Viele myofasziale Beschwerden sind durch einmalige Manipulationen heilbar – etwa Spannungskopfschmerzen nach einer langen Sitzung oder Rückenschmerzen nach einer langen Autofahrt. Rezidivieren Störungen jedoch immer wieder, müssen wir die auslösende Ursache finden und behandeln.

Diese liegt meist in den Knotenarealen. Bei meinen Patienten beobachte ich oft psychische Ursachen, skelettäre Auslöser haben eine geringere Bedeutung. Darmstörungen im Sinne von Nahrungsmittelintoleranzen mit Meteorismus und Obstipation sind bei Frauen häufiger. Die Ursache ist hier oft die hormonelle Umstellung nach einer Schwangerschaft oder im Klimakterium.

Ein überblähter, gefüllter Darm ist in der Bewegung nicht mehr so compliant und affiziert so das myofasziale Organ. Bei den neuropathischen Störungen nehmen bei meinen Patienten Neuroborreliosen, Nervenläsionen nach Trauma und diabetogene Neuropathien eine Schlüsselstellung ein. Wichtig sind zudem Zahnerkrankungen, vor allem bei Kindern.
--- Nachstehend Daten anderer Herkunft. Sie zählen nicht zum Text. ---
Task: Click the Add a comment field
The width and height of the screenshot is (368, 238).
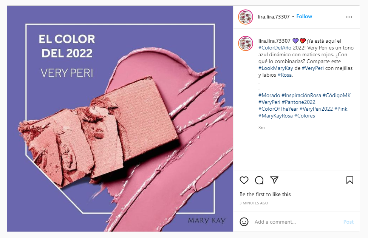Action: pos(296,222)
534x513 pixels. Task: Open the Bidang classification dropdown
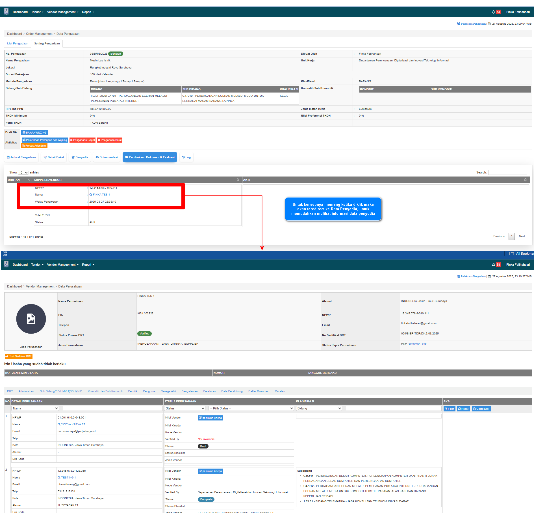click(x=319, y=409)
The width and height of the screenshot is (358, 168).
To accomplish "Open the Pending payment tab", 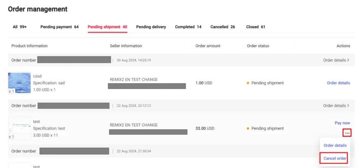I will (59, 27).
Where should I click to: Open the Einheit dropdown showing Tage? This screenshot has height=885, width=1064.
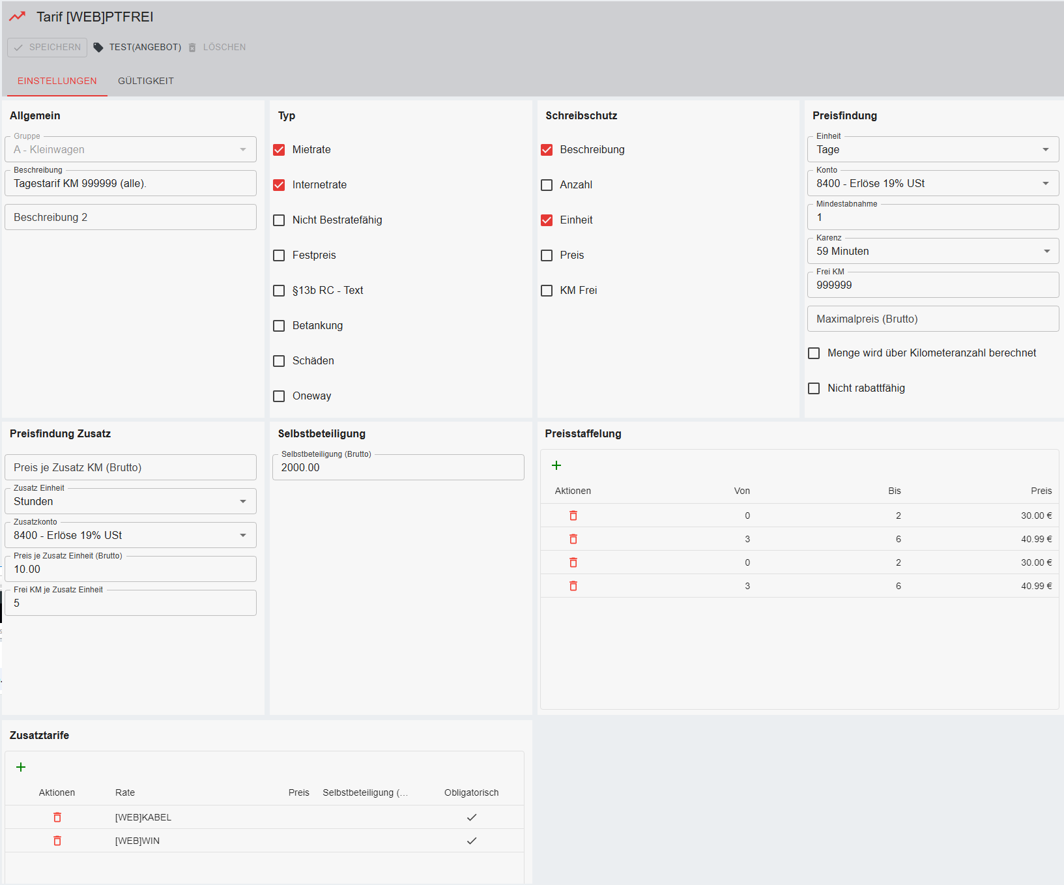point(932,149)
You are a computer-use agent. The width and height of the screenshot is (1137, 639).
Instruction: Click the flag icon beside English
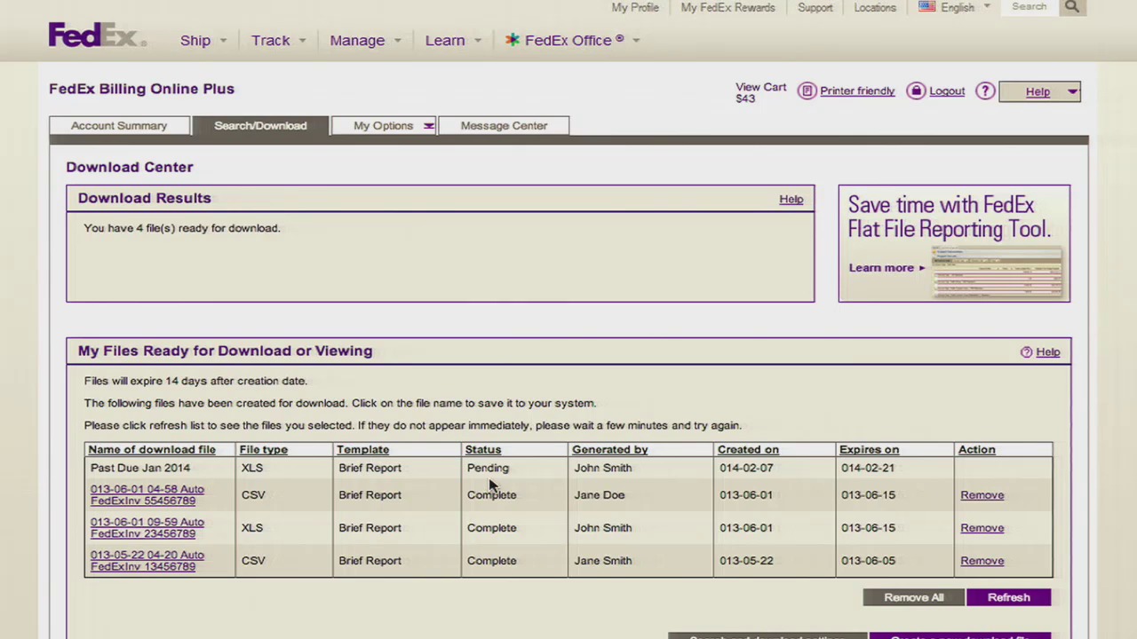pyautogui.click(x=926, y=6)
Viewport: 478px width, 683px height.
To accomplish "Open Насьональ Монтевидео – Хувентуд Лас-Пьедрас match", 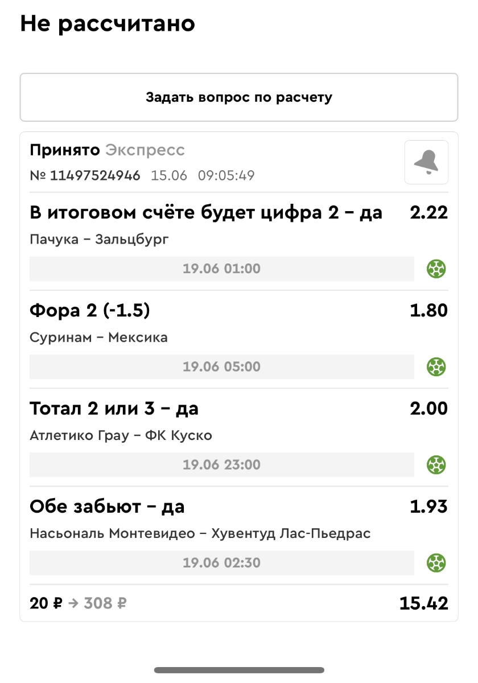I will click(200, 534).
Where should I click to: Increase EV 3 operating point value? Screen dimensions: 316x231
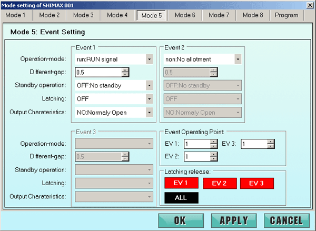click(x=270, y=141)
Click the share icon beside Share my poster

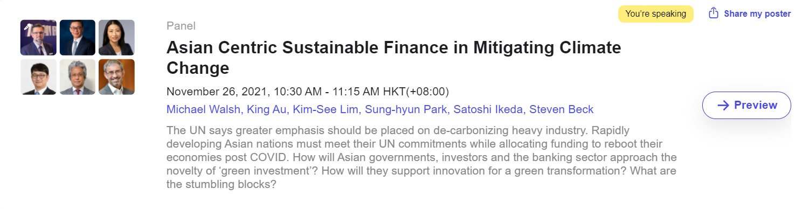click(x=714, y=13)
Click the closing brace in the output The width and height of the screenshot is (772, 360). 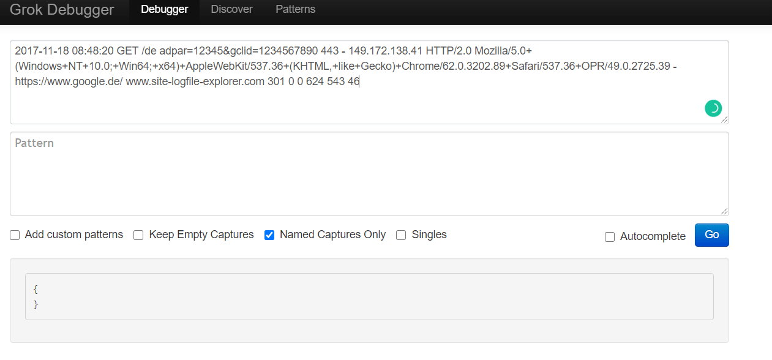pyautogui.click(x=36, y=304)
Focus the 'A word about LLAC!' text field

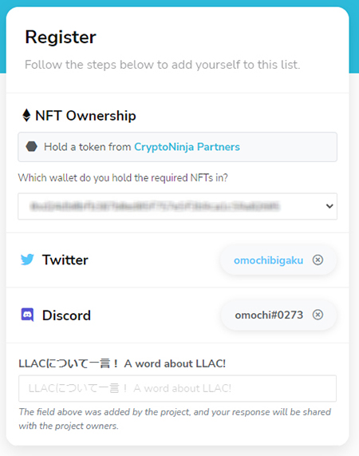point(177,389)
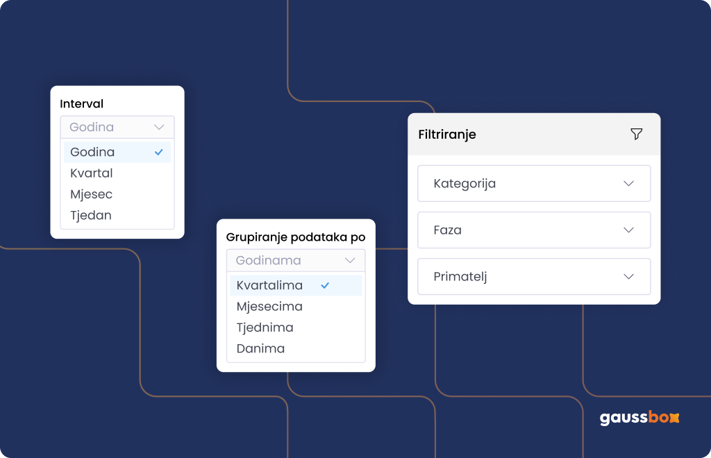Choose Mjesecima grouping option
The height and width of the screenshot is (458, 711).
(x=296, y=307)
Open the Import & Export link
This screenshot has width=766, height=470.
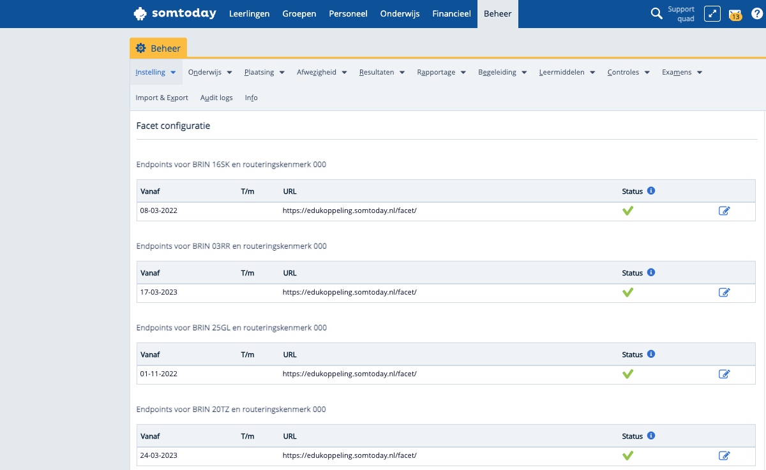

Dies liegt meist an kieferorthopädischen Behandlungen: Werden Zahnpositionen korrigiert, ist das immer mit aseptischen Resorptions-Kieferostitiden und Spannungen im Kalotten- und Pharyngealknoten verbunden. Ich sehe oft junge Patienten, die am Tag nach der Spangeneinstellung einen Migräneanfall haben.

Es gibt physiotherapeutische Tests, die die affizierten Knoten ermitteln sollen. Viele Symptome sind jedoch “knotenspezifisch” (siehe Kasten oben) und geben so einen Hinweis, auf welches Areal wir die Diagnostik konzentrieren sollten. Die Ursachenfindung in den einzelnen Knoten können Algorithmen erleichtern, siehe Abbildung 3:

Fazit

Myofasziale Störungen sind sehr häufig. Bei der Ursachenfindung und Behandlung ist eine enge Kooperation mit Physiotherapeuten und Ärzten anderer Fachrichtungen wichtig.

So kann den Patienten schnell und nachhaltig geholfen werden, was angesichts begrenzter Ressourcen auch große ökonomische Vorteile bringt.